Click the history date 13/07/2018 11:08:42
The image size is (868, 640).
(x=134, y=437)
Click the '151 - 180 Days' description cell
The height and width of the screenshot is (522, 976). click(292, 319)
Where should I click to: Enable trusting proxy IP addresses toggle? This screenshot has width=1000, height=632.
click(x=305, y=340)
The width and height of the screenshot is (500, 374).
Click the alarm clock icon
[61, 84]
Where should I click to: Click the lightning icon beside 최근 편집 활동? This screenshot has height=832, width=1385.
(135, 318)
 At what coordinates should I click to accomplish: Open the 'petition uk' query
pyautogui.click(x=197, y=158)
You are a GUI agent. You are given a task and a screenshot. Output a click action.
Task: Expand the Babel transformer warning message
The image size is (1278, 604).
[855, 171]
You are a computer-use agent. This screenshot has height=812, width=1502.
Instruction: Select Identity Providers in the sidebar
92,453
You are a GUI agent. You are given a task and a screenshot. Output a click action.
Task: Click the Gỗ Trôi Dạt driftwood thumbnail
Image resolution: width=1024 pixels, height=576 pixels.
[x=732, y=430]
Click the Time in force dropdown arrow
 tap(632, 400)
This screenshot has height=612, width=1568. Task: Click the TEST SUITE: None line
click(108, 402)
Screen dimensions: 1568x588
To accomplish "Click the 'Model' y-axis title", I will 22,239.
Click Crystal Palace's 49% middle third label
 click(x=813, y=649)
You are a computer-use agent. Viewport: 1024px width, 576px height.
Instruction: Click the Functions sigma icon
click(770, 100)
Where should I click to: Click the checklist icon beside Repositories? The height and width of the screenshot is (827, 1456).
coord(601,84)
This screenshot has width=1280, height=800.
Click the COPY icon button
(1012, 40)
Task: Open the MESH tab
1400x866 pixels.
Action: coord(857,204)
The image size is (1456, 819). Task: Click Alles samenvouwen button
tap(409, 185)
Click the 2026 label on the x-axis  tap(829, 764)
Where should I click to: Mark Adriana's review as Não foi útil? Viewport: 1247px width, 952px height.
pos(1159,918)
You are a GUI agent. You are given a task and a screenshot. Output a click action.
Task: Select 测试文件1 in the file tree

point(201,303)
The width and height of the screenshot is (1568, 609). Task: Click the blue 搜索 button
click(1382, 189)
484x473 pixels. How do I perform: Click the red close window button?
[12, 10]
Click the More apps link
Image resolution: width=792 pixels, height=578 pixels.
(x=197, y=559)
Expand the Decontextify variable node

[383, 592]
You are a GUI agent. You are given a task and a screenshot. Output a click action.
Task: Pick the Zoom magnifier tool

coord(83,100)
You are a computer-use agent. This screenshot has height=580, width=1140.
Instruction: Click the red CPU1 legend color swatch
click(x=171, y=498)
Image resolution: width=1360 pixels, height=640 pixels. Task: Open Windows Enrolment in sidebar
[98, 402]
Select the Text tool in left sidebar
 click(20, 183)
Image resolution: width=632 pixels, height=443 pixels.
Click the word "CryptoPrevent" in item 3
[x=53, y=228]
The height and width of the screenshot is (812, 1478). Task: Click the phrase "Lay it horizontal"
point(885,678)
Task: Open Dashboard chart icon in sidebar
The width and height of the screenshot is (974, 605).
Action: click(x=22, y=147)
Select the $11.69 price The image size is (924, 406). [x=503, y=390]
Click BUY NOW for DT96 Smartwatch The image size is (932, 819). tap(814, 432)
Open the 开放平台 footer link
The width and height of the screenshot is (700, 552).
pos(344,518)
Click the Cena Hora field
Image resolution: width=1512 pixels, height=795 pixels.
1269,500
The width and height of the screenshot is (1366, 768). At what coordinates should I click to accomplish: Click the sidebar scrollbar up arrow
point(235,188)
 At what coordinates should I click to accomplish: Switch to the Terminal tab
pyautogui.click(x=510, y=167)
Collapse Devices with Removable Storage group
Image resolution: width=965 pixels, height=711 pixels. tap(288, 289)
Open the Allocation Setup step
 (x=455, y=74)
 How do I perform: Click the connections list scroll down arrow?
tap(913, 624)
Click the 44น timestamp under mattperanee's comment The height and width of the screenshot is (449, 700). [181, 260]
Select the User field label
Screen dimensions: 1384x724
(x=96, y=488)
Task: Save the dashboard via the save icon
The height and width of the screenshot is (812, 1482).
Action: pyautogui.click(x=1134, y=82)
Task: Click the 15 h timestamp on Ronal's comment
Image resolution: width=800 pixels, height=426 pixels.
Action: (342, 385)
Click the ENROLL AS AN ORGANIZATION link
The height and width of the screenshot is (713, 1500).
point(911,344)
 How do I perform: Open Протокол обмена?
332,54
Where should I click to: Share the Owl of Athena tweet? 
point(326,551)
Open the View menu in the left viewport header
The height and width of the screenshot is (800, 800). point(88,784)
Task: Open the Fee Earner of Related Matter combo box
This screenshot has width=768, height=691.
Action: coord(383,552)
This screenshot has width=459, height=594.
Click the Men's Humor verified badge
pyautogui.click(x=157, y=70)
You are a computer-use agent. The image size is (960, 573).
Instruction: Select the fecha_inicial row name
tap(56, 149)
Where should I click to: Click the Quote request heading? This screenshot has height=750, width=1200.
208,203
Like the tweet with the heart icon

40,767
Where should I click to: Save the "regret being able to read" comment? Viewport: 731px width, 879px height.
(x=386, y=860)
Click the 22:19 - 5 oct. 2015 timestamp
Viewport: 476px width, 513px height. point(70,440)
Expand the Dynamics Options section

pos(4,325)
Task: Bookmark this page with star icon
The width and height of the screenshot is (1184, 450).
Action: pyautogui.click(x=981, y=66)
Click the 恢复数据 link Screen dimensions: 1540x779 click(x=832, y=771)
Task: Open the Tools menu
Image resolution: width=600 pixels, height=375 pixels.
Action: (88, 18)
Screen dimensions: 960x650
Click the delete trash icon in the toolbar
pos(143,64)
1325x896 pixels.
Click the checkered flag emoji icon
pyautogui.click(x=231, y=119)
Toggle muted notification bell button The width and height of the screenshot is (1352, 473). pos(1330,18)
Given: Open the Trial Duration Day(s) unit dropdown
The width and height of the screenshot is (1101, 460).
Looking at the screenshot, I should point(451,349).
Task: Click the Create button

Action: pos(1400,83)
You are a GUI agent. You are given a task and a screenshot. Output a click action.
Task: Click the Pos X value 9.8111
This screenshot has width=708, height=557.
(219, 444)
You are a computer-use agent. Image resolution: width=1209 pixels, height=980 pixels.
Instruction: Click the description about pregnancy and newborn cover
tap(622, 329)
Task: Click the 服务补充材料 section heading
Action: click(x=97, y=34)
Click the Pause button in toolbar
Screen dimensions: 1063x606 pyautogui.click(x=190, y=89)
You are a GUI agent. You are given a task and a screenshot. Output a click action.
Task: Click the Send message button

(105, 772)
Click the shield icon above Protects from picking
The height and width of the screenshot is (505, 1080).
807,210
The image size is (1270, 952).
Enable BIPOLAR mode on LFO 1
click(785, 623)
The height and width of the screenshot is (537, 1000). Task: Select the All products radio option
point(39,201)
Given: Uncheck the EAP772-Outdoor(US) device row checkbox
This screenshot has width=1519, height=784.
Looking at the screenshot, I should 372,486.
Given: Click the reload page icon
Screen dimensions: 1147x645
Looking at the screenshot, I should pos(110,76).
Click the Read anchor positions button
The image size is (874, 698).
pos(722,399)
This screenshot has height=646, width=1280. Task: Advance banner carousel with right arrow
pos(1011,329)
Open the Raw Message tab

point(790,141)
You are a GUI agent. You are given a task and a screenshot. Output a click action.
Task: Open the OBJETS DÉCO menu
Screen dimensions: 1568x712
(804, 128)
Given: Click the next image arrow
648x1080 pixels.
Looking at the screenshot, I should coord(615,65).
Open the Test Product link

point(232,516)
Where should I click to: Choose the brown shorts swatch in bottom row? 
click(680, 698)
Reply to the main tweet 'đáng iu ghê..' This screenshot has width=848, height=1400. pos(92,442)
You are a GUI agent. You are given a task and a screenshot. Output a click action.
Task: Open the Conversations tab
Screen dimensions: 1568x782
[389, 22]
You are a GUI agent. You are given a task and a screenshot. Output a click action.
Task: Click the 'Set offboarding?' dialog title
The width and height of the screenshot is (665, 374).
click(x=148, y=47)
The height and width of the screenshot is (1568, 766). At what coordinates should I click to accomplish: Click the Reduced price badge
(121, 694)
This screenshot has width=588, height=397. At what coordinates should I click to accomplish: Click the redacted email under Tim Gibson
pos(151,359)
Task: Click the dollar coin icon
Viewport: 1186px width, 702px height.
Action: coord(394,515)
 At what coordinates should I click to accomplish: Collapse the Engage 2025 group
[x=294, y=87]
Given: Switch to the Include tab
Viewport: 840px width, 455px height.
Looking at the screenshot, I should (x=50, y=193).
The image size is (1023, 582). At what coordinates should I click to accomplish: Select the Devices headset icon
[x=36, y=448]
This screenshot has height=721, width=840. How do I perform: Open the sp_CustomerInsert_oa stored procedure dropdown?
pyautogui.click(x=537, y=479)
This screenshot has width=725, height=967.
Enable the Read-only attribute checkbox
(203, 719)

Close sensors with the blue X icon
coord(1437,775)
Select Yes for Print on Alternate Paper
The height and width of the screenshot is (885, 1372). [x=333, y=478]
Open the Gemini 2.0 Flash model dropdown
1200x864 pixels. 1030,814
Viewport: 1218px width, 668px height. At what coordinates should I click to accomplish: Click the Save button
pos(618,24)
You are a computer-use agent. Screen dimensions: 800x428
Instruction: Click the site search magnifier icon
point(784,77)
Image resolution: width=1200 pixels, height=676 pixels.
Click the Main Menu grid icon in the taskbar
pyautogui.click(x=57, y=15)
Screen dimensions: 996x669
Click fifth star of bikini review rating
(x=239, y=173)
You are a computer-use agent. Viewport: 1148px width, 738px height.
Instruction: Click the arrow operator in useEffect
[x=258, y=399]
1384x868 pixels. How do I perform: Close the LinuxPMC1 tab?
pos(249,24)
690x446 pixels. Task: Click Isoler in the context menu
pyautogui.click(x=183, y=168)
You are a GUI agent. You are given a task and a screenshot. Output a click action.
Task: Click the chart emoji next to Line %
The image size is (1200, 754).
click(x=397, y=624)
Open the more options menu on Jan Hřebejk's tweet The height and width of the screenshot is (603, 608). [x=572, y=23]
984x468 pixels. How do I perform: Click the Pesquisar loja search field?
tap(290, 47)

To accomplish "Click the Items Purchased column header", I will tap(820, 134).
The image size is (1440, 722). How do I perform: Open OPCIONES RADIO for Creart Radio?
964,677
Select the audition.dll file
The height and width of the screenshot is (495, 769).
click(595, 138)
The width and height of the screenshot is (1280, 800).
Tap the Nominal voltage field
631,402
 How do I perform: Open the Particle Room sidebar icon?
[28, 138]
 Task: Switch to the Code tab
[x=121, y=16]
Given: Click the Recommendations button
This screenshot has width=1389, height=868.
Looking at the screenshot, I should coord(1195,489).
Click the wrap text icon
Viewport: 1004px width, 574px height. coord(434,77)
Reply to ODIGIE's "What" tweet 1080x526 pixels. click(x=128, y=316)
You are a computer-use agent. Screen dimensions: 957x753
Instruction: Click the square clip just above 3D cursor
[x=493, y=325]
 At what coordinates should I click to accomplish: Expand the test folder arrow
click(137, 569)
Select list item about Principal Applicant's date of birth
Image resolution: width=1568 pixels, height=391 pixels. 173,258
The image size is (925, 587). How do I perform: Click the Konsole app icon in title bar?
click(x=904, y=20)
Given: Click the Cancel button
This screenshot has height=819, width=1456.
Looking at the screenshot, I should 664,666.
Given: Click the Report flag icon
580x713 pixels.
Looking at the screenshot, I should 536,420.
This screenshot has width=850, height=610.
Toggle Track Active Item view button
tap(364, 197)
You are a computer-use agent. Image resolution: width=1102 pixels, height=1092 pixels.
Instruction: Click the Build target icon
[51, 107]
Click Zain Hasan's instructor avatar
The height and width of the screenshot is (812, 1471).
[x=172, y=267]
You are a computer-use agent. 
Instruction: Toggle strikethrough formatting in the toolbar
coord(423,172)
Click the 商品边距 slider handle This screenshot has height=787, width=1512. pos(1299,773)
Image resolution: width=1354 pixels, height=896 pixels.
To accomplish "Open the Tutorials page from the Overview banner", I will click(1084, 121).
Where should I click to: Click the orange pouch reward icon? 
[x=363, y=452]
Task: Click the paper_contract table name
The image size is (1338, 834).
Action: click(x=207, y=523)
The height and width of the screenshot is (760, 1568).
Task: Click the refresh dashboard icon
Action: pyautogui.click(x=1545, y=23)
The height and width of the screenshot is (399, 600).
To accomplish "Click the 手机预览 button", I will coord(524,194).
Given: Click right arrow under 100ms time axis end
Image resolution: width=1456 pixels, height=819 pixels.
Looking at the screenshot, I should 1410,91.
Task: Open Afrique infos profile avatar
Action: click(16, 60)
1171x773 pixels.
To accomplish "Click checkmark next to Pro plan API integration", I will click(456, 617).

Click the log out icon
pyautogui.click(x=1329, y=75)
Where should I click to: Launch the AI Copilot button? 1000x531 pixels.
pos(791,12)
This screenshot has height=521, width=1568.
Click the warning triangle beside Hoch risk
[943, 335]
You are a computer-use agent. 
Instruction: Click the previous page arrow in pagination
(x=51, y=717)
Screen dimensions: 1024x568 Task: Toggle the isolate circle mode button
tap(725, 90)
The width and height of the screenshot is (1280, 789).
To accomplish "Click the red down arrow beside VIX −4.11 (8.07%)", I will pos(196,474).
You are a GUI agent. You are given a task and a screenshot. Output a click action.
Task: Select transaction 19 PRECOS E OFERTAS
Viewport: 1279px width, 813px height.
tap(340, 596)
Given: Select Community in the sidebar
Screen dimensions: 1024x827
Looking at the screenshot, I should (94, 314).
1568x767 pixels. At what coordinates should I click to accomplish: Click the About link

____________

What the task asks: Return everything in the records from the line containing "At what coordinates should I click to accomplish: Open" down to the line containing "coord(601,84)", unchanged and including both of those lines.

Task answer:
 At what coordinates should I click to accomplish: Open the 'petition uk' query
pyautogui.click(x=197, y=158)
You are a GUI agent. You are given a task and a screenshot. Output a click action.
Task: Expand the Babel transformer warning message
The image size is (1278, 604).
[855, 171]
You are a computer-use agent. This screenshot has height=812, width=1502.
Instruction: Select Identity Providers in the sidebar
92,453
You are a GUI agent. You are given a task and a screenshot. Output a click action.
Task: Click the Gỗ Trôi Dạt driftwood thumbnail
Image resolution: width=1024 pixels, height=576 pixels.
[x=732, y=430]
Click the Time in force dropdown arrow
 tap(632, 400)
This screenshot has height=612, width=1568. Task: Click the TEST SUITE: None line
click(108, 402)
Screen dimensions: 1568x588
To accomplish "Click the 'Model' y-axis title", I will 22,239.
Click Crystal Palace's 49% middle third label
 click(x=813, y=649)
You are a computer-use agent. Viewport: 1024px width, 576px height.
Instruction: Click the Functions sigma icon
click(770, 100)
Where should I click to: Click the checklist icon beside Repositories? The height and width of the screenshot is (827, 1456).
coord(601,84)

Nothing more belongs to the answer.